美しき令嬢である母親こそアイリーが目指す理想の姿なのだ。

 アイリーは雪辱を果たすと心に決めながらスカートから視線を切り、クローゼットを後にした。



 アイリーが寝入った深更の時分、カティアとハルヤは執事室で落ち合い祝いの杯を交わしていた。


「アイリー様が今日も可愛かったですね」


 ワイングラスの中で揺れる紫色を眺めながら恍惚とした声音でカティアが呟いた。

 ハルヤは鼻を鳴らす共感の笑みを返す。


「お嬢様には悪いが、やっぱりお嬢様にはあのままでいてもらいたい。コルセットを着けなくなったら本当に非の打ちどころがないご令嬢になってしまわれる」


 上品な言葉遣い、柔らかな物腰、気品に満ちた所作、慈悲深い御心、そして魅惑的なプロポーションを演出するためのコルセット。

 コルセットが取れてしまえば、アイリーはただの美しい令嬢になる。カティアとハルヤにとって最も避けるべき事態だ。

 アイリーの絶妙な可愛さについて共通認識を持つ間柄で、カティアは蕩けそうな頬を手で押さえるようにしながら語る。


「それとまたアイリー様の生真面目さが堪らないのよね。生真面目なのに甘い物には目が無くて、痩せられないことに悩む姿も見ていて愛でたくなるわ」

「お嬢様のダイエットが今回も失敗したからな。これからしばらくはコルセットの効力に憑りつかれて手放せなくなるから安心だな」


 妄想を逞しくしてハルヤが気の抜けた微笑を浮かべた。

 アイリーはダイエットを断念すると当分はコルセットに頼り、痩せる気が一切なくなってしまう。

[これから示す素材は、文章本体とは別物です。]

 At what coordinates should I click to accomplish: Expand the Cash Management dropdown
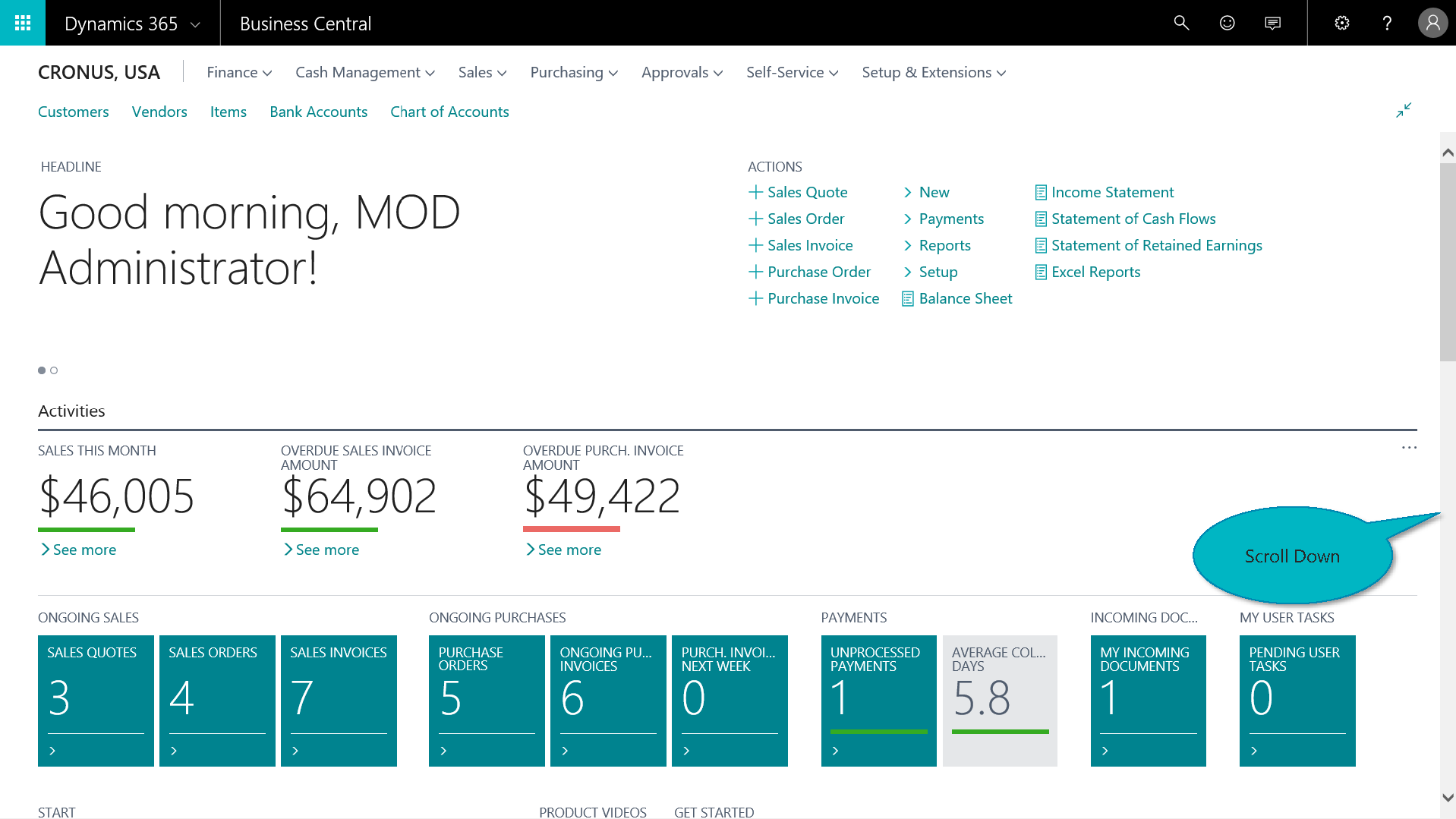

 季節の変わり目ごとに何かに気付いたようにダイエットを宣言しては失敗を繰り返しているので、カティアとハルヤ二人とも次のダイエットまでは猶予があると確信している。

 カティアがグラスに入っているワインを飲み干し、テーブル中央に置いた木皿の落花生を摘まんで口の前まで運ぶ。


「もしも、また次アイリー様が宣言を出したらどうやって対処しましょうね」

「気が早いな。もう次の話か」

「私たちはあの手この手でアイリー様のダイエットを阻止してきたけど、さすがに毎回名案が思いつくは考えられないわよ」


 後ろ向きとも思える発言をするカティアを、ハルヤは意外そうに見つめる。


「なんだ、次からは諦めるのか?」


 自尊心を煽ってきたハルヤをカティアが睨み返す。


「諦めるわけないじゃない。もしもの話をしてるだけで、アイリー様をみすみす痩せさせるわけにはいかないわよ」

「ははっ、それでこそカティアだ。相変わらず強気だな」


 期待通りだと言わんばかりにハルヤは笑い返した。

 カティアは見透かされたような気分になり、落花生を口に入れてかみ砕くと顔を逸らして不貞腐れる。


「自分だって同じ考えのくせに私にだけ言わせて。ちょっとムカつくんだけど」

「普段はお嬢様を相手にしてるからな。遠慮なく構えるのはお前だけなんだよ」


 ハルヤは心の底から楽しんでいる声で言い訳した。

 彼の底意のない笑みを見てカティアも仕方なく溜息をついた。


「そう言われると弱いわね。私もくだけた態度で話せる相手は近頃あんたぐらいしかいないもの」


 カティアも似た思いを抱いていたことを知り、ハルヤは笑い掛ける。


「お嬢様の目がある限り俺たちは執事とメイドだからな。お嬢様を貶めるような言動はできない」

「わかってるわよ。だからこんな態度取るのも今だけよ」


 そう言ってカティアはおかしそうに口を開けて笑った。

 しかしすぐにメイドらしい上品な笑顔になる。


「普段は礼節弁えたアイリー様専属のメイドですもの」

「俺も常は礼儀を熟知した執事だからな。冗談を言うのは今だけだ」


 互いに立場を確認して慇懃な表情を向け合った。

 だがすぐに馬鹿馬鹿しくなって共々表情を崩す。


「二人して何してるんだろうな?」

「ほんとよ。アイリー様のことを話してたらはずなのに、だいぶ逸れちゃったわね。あっ、もう一杯もらうわ」

「どうぞどうぞ」


 カティアが蓮っ葉な所作でワインボトルを掴んで、自身のグラスへ手酌をした。

 ハルヤの方も椅子の背もたれに身体を預け、片手で落花生を摘まんで口へ投げ入れる。

 元盗賊の二人には、場末の酒場のような今の雰囲気の方が身の丈に合っていた。